### PROBLEM STATEMENT
Output all records below verbatim.

(Dataset items)
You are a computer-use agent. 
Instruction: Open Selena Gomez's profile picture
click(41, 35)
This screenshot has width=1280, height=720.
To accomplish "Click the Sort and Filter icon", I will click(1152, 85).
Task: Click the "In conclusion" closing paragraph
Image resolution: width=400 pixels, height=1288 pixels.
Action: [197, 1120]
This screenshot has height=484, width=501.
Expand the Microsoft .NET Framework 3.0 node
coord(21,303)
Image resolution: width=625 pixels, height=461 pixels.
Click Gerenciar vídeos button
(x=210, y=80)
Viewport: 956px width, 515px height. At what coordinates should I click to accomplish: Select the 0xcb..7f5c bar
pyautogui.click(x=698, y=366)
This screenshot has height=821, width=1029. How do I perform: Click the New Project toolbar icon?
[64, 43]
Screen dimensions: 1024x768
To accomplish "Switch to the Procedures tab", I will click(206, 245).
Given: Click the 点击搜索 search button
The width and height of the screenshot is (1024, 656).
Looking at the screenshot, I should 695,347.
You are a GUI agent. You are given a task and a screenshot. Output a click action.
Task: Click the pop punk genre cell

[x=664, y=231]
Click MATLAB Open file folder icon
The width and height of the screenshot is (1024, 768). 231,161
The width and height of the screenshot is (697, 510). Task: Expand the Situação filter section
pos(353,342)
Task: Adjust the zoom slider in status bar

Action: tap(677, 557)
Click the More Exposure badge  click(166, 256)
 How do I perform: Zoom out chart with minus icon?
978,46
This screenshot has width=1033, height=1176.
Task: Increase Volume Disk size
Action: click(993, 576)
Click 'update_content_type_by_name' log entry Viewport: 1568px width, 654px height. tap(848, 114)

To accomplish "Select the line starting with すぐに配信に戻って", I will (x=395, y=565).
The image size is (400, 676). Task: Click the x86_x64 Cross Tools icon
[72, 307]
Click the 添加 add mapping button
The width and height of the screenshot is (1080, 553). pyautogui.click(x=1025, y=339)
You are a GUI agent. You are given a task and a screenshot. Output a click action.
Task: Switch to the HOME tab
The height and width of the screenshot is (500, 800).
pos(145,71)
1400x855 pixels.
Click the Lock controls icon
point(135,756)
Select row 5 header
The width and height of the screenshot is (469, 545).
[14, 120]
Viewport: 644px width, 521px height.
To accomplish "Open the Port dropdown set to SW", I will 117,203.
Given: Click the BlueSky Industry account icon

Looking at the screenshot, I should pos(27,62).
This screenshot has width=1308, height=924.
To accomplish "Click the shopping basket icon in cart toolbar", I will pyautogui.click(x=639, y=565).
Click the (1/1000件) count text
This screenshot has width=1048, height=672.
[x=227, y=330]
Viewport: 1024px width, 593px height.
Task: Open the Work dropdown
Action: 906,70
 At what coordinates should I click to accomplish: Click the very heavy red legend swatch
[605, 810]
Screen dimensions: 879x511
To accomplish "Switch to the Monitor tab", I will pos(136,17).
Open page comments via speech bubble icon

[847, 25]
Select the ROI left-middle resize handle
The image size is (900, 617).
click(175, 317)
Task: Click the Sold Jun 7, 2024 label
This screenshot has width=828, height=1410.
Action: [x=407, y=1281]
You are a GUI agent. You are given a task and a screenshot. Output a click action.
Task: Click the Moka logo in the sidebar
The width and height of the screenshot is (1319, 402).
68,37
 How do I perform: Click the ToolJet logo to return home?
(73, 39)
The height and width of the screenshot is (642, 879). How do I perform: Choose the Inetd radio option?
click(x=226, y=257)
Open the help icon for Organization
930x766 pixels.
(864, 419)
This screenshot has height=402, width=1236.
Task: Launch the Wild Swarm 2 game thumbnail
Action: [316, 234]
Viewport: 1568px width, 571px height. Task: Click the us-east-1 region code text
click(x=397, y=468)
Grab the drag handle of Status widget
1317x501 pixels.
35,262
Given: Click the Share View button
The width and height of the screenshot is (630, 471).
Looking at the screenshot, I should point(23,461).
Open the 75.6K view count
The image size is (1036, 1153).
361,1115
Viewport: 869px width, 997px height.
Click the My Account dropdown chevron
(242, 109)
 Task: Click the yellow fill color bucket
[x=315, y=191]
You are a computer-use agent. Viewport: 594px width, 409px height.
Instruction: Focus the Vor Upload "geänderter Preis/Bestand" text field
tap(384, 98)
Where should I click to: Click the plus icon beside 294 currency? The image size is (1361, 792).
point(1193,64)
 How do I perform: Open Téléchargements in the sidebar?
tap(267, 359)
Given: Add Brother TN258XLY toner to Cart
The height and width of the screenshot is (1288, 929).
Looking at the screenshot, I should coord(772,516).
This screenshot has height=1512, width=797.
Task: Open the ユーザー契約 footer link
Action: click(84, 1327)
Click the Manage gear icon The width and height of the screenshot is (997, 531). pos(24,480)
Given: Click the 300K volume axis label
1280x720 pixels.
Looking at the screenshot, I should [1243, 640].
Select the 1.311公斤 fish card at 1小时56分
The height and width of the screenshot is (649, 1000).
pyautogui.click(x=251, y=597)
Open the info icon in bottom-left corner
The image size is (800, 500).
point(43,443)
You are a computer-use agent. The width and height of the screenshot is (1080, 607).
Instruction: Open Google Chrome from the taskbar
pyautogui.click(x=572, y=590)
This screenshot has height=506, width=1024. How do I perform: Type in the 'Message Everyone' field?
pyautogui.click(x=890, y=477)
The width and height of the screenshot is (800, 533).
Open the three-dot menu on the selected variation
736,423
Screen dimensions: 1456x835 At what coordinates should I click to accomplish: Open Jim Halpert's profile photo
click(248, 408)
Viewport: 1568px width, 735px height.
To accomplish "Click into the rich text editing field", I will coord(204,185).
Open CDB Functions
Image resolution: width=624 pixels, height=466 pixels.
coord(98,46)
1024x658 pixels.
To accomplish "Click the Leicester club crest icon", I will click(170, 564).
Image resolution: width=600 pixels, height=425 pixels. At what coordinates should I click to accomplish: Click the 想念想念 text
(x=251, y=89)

### RESPONSE BOX
You are a computer-use agent. 
Instruction: Open Selena Gomez's profile picture
click(41, 35)
This screenshot has width=1280, height=720.
To accomplish "Click the Sort and Filter icon", I will click(1152, 85).
Task: Click the "In conclusion" closing paragraph
Image resolution: width=400 pixels, height=1288 pixels.
Action: [197, 1120]
This screenshot has height=484, width=501.
Expand the Microsoft .NET Framework 3.0 node
coord(21,303)
Image resolution: width=625 pixels, height=461 pixels.
Click Gerenciar vídeos button
(x=210, y=80)
Viewport: 956px width, 515px height. At what coordinates should I click to accomplish: Select the 0xcb..7f5c bar
pyautogui.click(x=698, y=366)
This screenshot has height=821, width=1029. How do I perform: Click the New Project toolbar icon?
[64, 43]
Screen dimensions: 1024x768
To accomplish "Switch to the Procedures tab", I will click(206, 245).
Given: Click the 点击搜索 search button
The width and height of the screenshot is (1024, 656).
Looking at the screenshot, I should 695,347.
You are a GUI agent. You are given a task and a screenshot. Output a click action.
Task: Click the pop punk genre cell

[x=664, y=231]
Click MATLAB Open file folder icon
The width and height of the screenshot is (1024, 768). 231,161
The width and height of the screenshot is (697, 510). Task: Expand the Situação filter section
pos(353,342)
Task: Adjust the zoom slider in status bar

Action: tap(677, 557)
Click the More Exposure badge  click(166, 256)
 How do I perform: Zoom out chart with minus icon?
978,46
This screenshot has width=1033, height=1176.
Task: Increase Volume Disk size
Action: click(993, 576)
Click 'update_content_type_by_name' log entry Viewport: 1568px width, 654px height. tap(848, 114)

To accomplish "Select the line starting with すぐに配信に戻って", I will (x=395, y=565).
The image size is (400, 676). Task: Click the x86_x64 Cross Tools icon
[72, 307]
Click the 添加 add mapping button
The width and height of the screenshot is (1080, 553). pyautogui.click(x=1025, y=339)
You are a GUI agent. You are given a task and a screenshot. Output a click action.
Task: Switch to the HOME tab
The height and width of the screenshot is (500, 800).
pos(145,71)
1400x855 pixels.
Click the Lock controls icon
point(135,756)
Select row 5 header
The width and height of the screenshot is (469, 545).
[14, 120]
Viewport: 644px width, 521px height.
To accomplish "Open the Port dropdown set to SW", I will 117,203.
Given: Click the BlueSky Industry account icon

Looking at the screenshot, I should pos(27,62).
This screenshot has width=1308, height=924.
To accomplish "Click the shopping basket icon in cart toolbar", I will pyautogui.click(x=639, y=565).
Click the (1/1000件) count text
This screenshot has width=1048, height=672.
[x=227, y=330]
Viewport: 1024px width, 593px height.
Task: Open the Work dropdown
Action: 906,70
 At what coordinates should I click to accomplish: Click the very heavy red legend swatch
[605, 810]
Screen dimensions: 879x511
To accomplish "Switch to the Monitor tab", I will pos(136,17).
Open page comments via speech bubble icon

[847, 25]
Select the ROI left-middle resize handle
The image size is (900, 617).
click(175, 317)
Task: Click the Sold Jun 7, 2024 label
This screenshot has width=828, height=1410.
Action: [x=407, y=1281]
You are a GUI agent. You are given a task and a screenshot. Output a click action.
Task: Click the Moka logo in the sidebar
The width and height of the screenshot is (1319, 402).
68,37
 How do I perform: Click the ToolJet logo to return home?
(73, 39)
The height and width of the screenshot is (642, 879). How do I perform: Choose the Inetd radio option?
click(x=226, y=257)
Open the help icon for Organization
930x766 pixels.
(864, 419)
This screenshot has height=402, width=1236.
Task: Launch the Wild Swarm 2 game thumbnail
Action: [316, 234]
Viewport: 1568px width, 571px height. Task: Click the us-east-1 region code text
click(x=397, y=468)
Grab the drag handle of Status widget
1317x501 pixels.
35,262
Given: Click the Share View button
The width and height of the screenshot is (630, 471).
Looking at the screenshot, I should point(23,461).
Open the 75.6K view count
The image size is (1036, 1153).
361,1115
Viewport: 869px width, 997px height.
Click the My Account dropdown chevron
(242, 109)
 Task: Click the yellow fill color bucket
[x=315, y=191]
You are a computer-use agent. Viewport: 594px width, 409px height.
Instruction: Focus the Vor Upload "geänderter Preis/Bestand" text field
tap(384, 98)
Where should I click to: Click the plus icon beside 294 currency? The image size is (1361, 792).
point(1193,64)
 How do I perform: Open Téléchargements in the sidebar?
tap(267, 359)
Given: Add Brother TN258XLY toner to Cart
The height and width of the screenshot is (1288, 929).
Looking at the screenshot, I should coord(772,516).
This screenshot has height=1512, width=797.
Task: Open the ユーザー契約 footer link
Action: click(84, 1327)
Click the Manage gear icon The width and height of the screenshot is (997, 531). pos(24,480)
Given: Click the 300K volume axis label
1280x720 pixels.
Looking at the screenshot, I should [1243, 640].
Select the 1.311公斤 fish card at 1小时56分
The height and width of the screenshot is (649, 1000).
pyautogui.click(x=251, y=597)
Open the info icon in bottom-left corner
The image size is (800, 500).
point(43,443)
You are a computer-use agent. The width and height of the screenshot is (1080, 607).
Instruction: Open Google Chrome from the taskbar
pyautogui.click(x=572, y=590)
This screenshot has height=506, width=1024. How do I perform: Type in the 'Message Everyone' field?
pyautogui.click(x=890, y=477)
The width and height of the screenshot is (800, 533).
Open the three-dot menu on the selected variation
736,423
Screen dimensions: 1456x835 At what coordinates should I click to accomplish: Open Jim Halpert's profile photo
click(248, 408)
Viewport: 1568px width, 735px height.
To accomplish "Click into the rich text editing field", I will coord(204,185).
Open CDB Functions
Image resolution: width=624 pixels, height=466 pixels.
coord(98,46)
1024x658 pixels.
To accomplish "Click the Leicester club crest icon", I will click(170, 564).
Image resolution: width=600 pixels, height=425 pixels. At what coordinates should I click to accomplish: Click the 想念想念 text
(x=251, y=89)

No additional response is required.